30,000 Pounds Of Leftovers Rescued From Super Bowl
It will feed the hungry instead of being dumped in a landfill.
Homeless and hungry people in south Florida will have a chance to dine on restaurant-quality beef tenderloin and barbecue chicken -- and 30,000 pounds of food won't be thrown in a landfill -- thanks to the first-ever effort to rescue leftover food from Super Bowl LIV.
Volunteers loaded dozens of trucks with leftovers from the big game.Food Rescue US/Facebook
Starting Monday morning, volunteers with Food Rescue US, Centerplate Hospitality, and the NFL Green initiative scoured the catered VIP sections, concession stands, and suites at Hard Rock Stadium for un-purchased and untouched food. That included everything from prepared dishes like wings, ribs, and brisket to unopened charcuterie trays and even fresh vegetables. The food was loaded onto trucks, and shipped to five local shelters.

[Pixel coordinate grounding data]
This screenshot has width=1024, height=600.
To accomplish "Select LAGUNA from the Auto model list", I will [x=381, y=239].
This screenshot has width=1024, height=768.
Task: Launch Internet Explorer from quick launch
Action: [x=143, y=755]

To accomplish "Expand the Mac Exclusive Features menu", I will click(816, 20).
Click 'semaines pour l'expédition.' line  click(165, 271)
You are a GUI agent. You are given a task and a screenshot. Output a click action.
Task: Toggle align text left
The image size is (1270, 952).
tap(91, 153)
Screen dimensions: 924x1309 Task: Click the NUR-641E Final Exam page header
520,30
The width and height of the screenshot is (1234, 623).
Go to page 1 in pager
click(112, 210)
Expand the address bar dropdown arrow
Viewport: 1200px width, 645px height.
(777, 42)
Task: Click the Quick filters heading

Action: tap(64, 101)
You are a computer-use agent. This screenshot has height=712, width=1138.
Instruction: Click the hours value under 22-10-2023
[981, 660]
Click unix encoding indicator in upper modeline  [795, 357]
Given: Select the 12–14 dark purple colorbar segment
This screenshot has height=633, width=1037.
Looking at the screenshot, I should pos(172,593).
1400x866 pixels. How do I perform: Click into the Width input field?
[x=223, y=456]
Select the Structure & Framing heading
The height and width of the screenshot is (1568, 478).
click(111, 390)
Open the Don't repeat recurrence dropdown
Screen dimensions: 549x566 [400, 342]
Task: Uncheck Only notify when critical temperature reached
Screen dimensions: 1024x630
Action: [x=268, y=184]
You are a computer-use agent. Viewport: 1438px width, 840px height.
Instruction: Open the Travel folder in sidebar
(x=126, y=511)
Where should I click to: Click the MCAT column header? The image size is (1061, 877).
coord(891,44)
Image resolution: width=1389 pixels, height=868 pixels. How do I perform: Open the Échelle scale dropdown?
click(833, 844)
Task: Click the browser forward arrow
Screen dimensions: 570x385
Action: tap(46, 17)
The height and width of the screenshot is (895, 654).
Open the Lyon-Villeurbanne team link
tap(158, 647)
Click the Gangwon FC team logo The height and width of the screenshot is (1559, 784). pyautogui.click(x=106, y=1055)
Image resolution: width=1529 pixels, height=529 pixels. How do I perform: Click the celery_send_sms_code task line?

→ Task set
1. Reproduce the portion of the article about Super Bowl leftovers that opens with the words containing "30,000 Pounds Of Leftovers" and closes with "Super Bowl LIV.".
2. In the article about Super Bowl leftovers, how many local shelters received the rescued food?
3. Resume the article about Super Bowl leftovers with new text that follows its final sentence.
The data has no connection to the article about Super Bowl leftovers.

→ Results in order
1.
30,000 Pounds Of Leftovers Rescued From Super Bowl
It will feed the hungry instead of being dumped in a landfill.
Homeless and hungry people in south Florida will have a chance to dine on restaurant-quality beef tenderloin and barbecue chicken -- and 30,000 pounds of food won't be thrown in a landfill -- thanks to the first-ever effort to rescue leftover food from Super Bowl LIV.

2. Five local shelters.

3.
"It's a full volunteer job for everyone. We just want to help people in need," Food Rescue US Miami director Ellen Bowen told ESPN. "It's amazing to see how much food there is that otherwise would have been thrown in the trash that can now feed so many people." Bowen says the rescued food could feed up to 20,000 people.
Trays of untouched ribs, chicken, sliders and beef tenderloin were shipped to homeless shelters.CBS Miami
Local college students studying hospitality were among the volunteers. "What's great about volunteering is that you not only see the food you're picking up," Bowen told CBS Miami. "At the other end you're seeing the social service agencies, the people living in shelters, the homeless who are getting amazing good food."
"That food has changed their lives." Ellen Bowen, Food Rescue US
NFL Green often does sustainable projects at the Super Bowl, but Bowen said this is the first major food recovery effort. The social service agencies that will receive the food are Miami Rescue Mission, Broward Outreach Center, Broward Partnership for the Homeless, Lotus House Shelter and Camillus House.
Organizers are already talking about doing post-game food recovery at next year's Super Bowl LV in Tampa.